Talvez eu tenha deixado a impressão de valorizar demais a inteligência e criatividade de quem quer praticar algum mal. E aquele batalhão de profissionais competentes que estão na luta para aprimorar a segurança digital e a proteção de nossos dados?
Claro que eu valorizo e sei que ótimas medidas poderão ser criadas e que as que já existem podem ser eficazes. Mas há sempre outros fatores.

Em uma conversa com um especialista em SEO, um mecanismo que ajuda a otimizar seu conteúdo em sistemas de busca, deu para notar que falhas não são incomuns. Ele mostrou o caso de um documento da CIA que aparecia em uma simples pesquisa no Google. A Agência Central de Inteligência dos EUA não é um órgão que me vem à mente quando penso em descuido com documentos importantes e sigilosos. Dias depois, o documento não estava mais acessível. Mas deu tempo de brasileiros saberem que existia, e não somos "hackers".

Eu mesmo encontrei livros prontos para serem baixados em ambientes que deveriam ser restritos, como URLs exclusivas para alunos e professores de uma faculdade.

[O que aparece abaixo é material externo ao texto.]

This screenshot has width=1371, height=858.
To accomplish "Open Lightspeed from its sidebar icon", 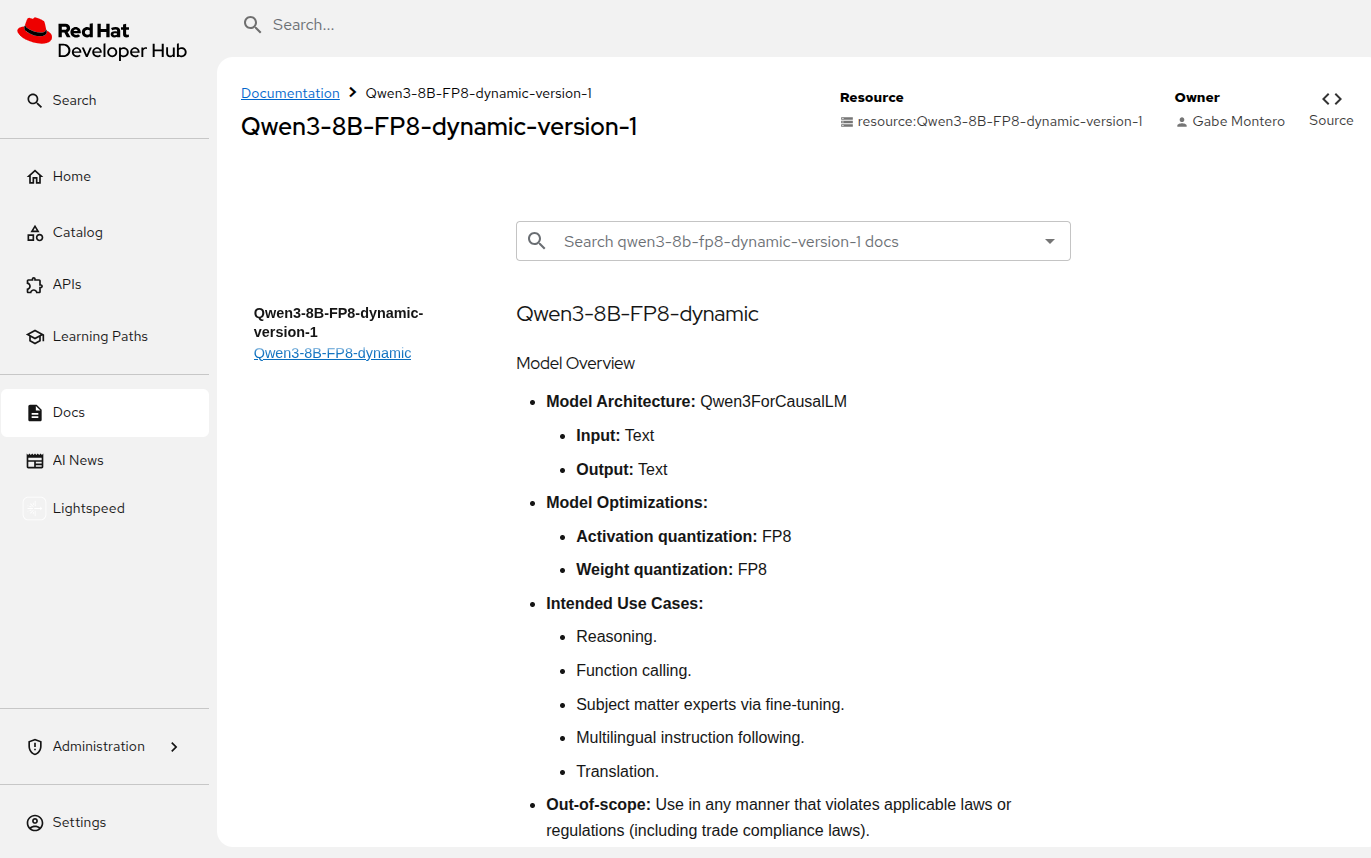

Começa com uma pesquisa pelo autor, título, vai navegando pela busca, cai em um link que parece confiável e... ops, acabamos de entrar em um ambiente "proibido",

Por melhor que seja um sistema de segurança, sempre pode ter uma falha. No caso da faculdade, pode ter sido um botão não clicado, simples "pau no sistema" e por aí vai.

Documentos vazados podem estar em qualquer lugar na internet. Multiplique isso por 200 milhões.

Uma vez enviei vários documentos de algumas pessoas para uma companhia de telecomunicação. O processo era bem simples: havia um ambiente digital específico que bastava fazer o upload do material e depois você recebia um protocolo para acompanhar o processo. Tudo estaria finalizado em alguns dias. Fiz isso.

Após esse período, entrei em contato com a empresa e passei o protocolo. Não havia nada lá. Repeti o processo e esperei mais algum tempo. Novamente me informaram que não tinham recebido qualquer demanda. A solução: enviar os documentos por... carta.
Estamos falando de uma empresa que tem como missão oferecer internet e serviços de telefonia. Seria um dos últimos lugares para eu achar que um serviço digital não funcionaria. Principalmente em se tratando de dados sensíveis.

Fui para uma loja física e resolvi a questão. Mas saber que documentos importantes se perderam em um ambiente digital me causa desconforto ainda hoje.

Você, que chegou até aqui, o que faria? Tem solução? Enquanto espero sua resposta vou tocar minha playlist dos Beatles. Tem uma música que gosto muito...

* Nome fictício. O autor pediu para não ter a identidade revelada devido ao teor do conteúdo relatado.